Office of Public Affairs
March 10, 2022
-Department Of Justice
A Canadian man was extradited yesterday from Canada to the United States on an indictment returned in the Middle District of Florida that charges him with conspiracy to commit computer fraud and wire fraud, intentional damage to a protected computer, and transmitting a demand in relation to damaging a protected computer arising from his alleged participation in a sophisticated form of ransomware known as NetWalker. NetWalker ransomware has targeted dozens of victims all over the world, including companies, municipalities, hospitals, law enforcement, emergency services, school districts, colleges, and universities. Attacks have specifically targeted the healthcare sector during the COVID-19 pandemic, taking advantage of the global crisis to extort victims.
According to court documents, Sebastien Vachon-Desjardins, 34, of Gatineau, Quebec, Canada, from April through December 2020, conspired to and did intentionally damage a protected computer and transmit a ransom demand in connection with doing so. The indictment also alleges that the United States intends to forfeit more than $27 million, which is alleged to be traceable to proceeds of the offenses. The defendant will make his initial appearance today in federal court in Tampa before U.S. Magistrate Judge Julie S. Sneed.
“As exemplified by the seizure of cryptocurrency by our Canadian partners, we will use all legally available avenues to pursue seizure and forfeiture of the alleged proceeds of ransomware, whether located domestically or abroad,” said Assistant Attorney General Kenneth A. Polite Jr. of the Justice Department’s Criminal Division. “The department will not cease to pursue and seize cryptocurrency ransoms, thereby thwarting the attempts of ransomware actors to evade law enforcement through the use of virtual currency.”
“Ransomware is a multi-billion-dollar criminal enterprise that transcends physical and political boundaries. International collaboration is essential to identify the perpetrators of these sophisticated schemes,” said U.S. Attorney Roger B. Handberg for the Middle District of Florida. “This case illustrates effective international law enforcement cooperation directed at identifying cybercriminals, holding them accountable for their alleged criminal actions, and recovering funds allegedly stolen from their victims.”

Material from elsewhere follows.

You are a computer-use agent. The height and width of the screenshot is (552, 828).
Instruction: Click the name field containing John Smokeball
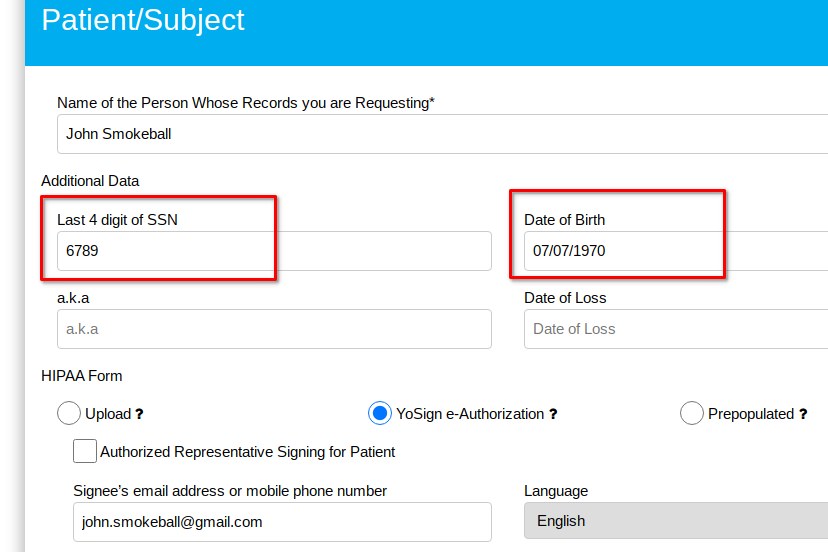click(440, 134)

“This investigation is yet another example of the outstanding work conducted by the Tampa FBI Cyber program, the Middle District of Florida, the FBI’s Cyber Division, and our law enforcement partners around the world,” said Acting Special Agent in Charge Sanjay Virmani of the FBI’s Tampa Field Office. “It is also a reminder that the FBI continues to work tirelessly to identify, locate, and apprehend those who would prey upon the innocent and bring about justice for the citizens of the United States.”
Vachon-Desjardins was extradited to the United States pursuant to the extradition treaty between the United States and Canada. Pursuant to a request submitted by U.S. authorities, Canadian law enforcement officers arrested Vachon-Desjardins in Gatineau, Quebec, on Jan. 27, 2021, and executed a search warrant at Vachon-Desjardins’s home in Gatineau. During the search, officers discovered and seized 719 Bitcoin, valued at approximately $28,151,582 as of today’s date, and $790,000 in Canadian currency.
The FBI’s Tampa Field Office is investigating the case.
Trial Attorney Sonia V. Jimenez of the Justice Department’s Computer Crime and Intellectual Property Section and Assistant U.S. Attorneys Carlton C. Gammons and Suzanne Nebesky of the U.S. Attorney’s Office for the Middle District of Florida are prosecuting the case. The Justice Department’s Office of International Affairs provided valuable assistance in securing Vachon-Desjardin’s arrest and extradition. The U.S. Marshals Service transported Vachon-Desjardins from Canada to the United States.
The investigation benefited from law enforcement cooperation by the Royal Canadian Mounted Police, Ontario Provincial Police, Gatineau Police Service, and National Cybercrime Coordination Unit.
An indictment is merely an allegation, and the defendant is presumed innocent until proven guilty beyond a reasonable doubt in a court of law.